What the task asks:
Pull every line containing "About" from the entries.

Screenshot grounding data:
--*--

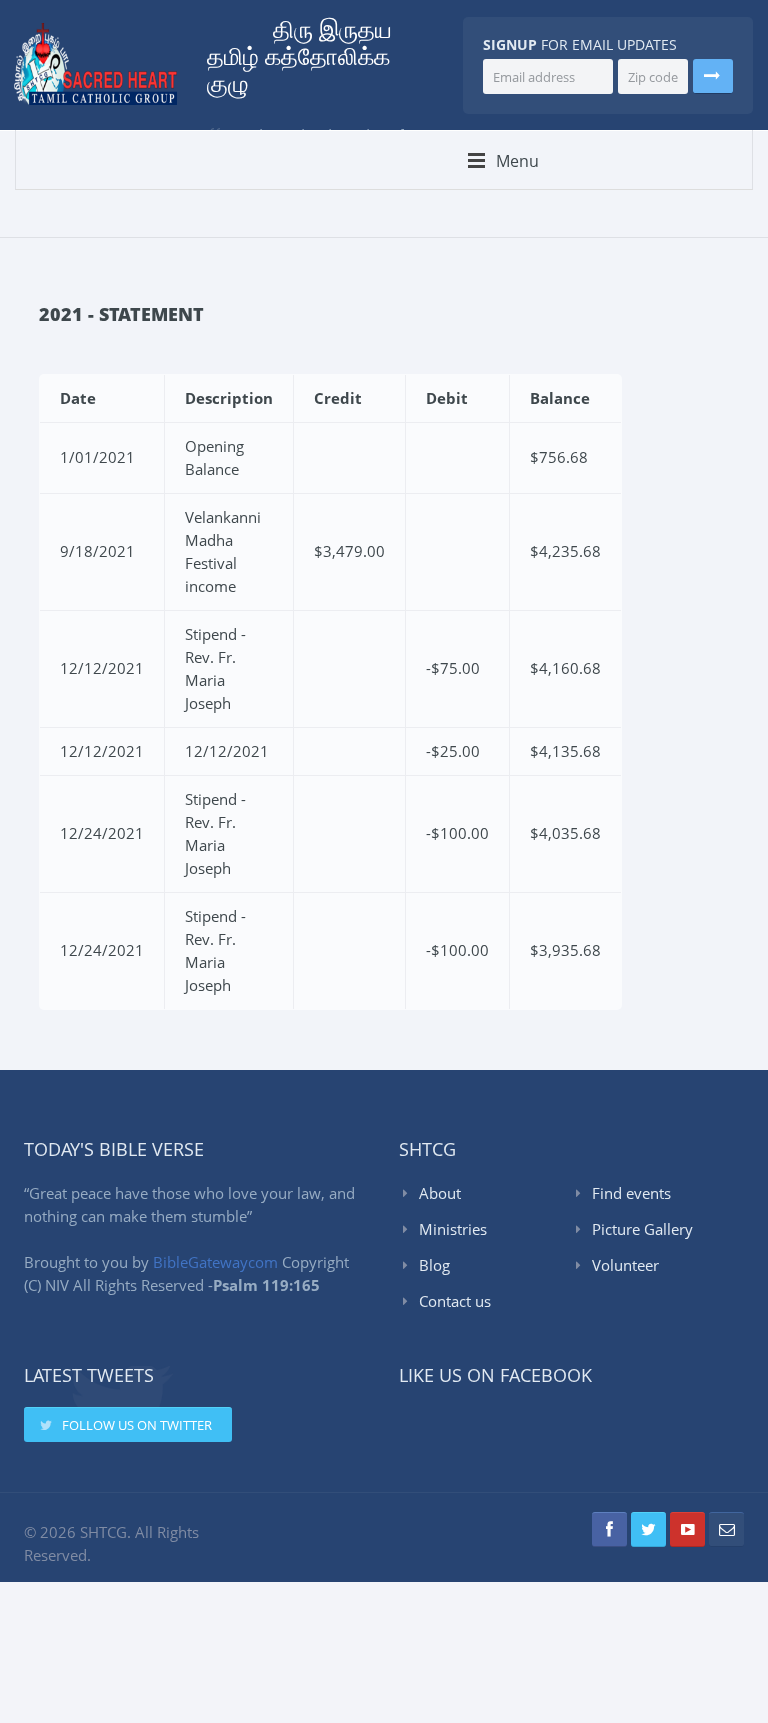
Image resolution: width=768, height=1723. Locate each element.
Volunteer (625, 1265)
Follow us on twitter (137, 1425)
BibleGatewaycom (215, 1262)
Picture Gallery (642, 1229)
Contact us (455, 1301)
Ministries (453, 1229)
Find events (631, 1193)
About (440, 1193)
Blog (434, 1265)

--*--

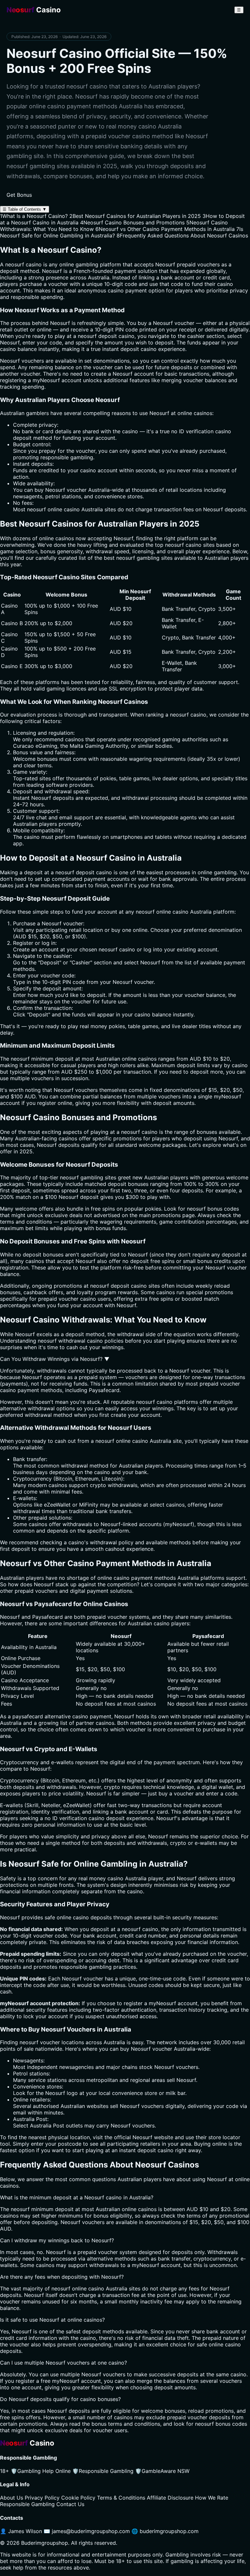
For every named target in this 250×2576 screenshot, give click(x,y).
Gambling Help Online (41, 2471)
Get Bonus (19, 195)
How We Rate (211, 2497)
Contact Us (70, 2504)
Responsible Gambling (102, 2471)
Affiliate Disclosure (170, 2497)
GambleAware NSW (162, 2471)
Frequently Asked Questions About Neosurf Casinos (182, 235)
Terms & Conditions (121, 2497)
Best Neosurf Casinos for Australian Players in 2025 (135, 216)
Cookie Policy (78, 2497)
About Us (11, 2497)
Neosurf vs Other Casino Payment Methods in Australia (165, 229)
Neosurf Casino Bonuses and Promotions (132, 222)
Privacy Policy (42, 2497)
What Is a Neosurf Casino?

--*--

Response below:
About (440, 1193)
Frequently Asked Questions About Neosurf Casinos (182, 235)
About Us (11, 2497)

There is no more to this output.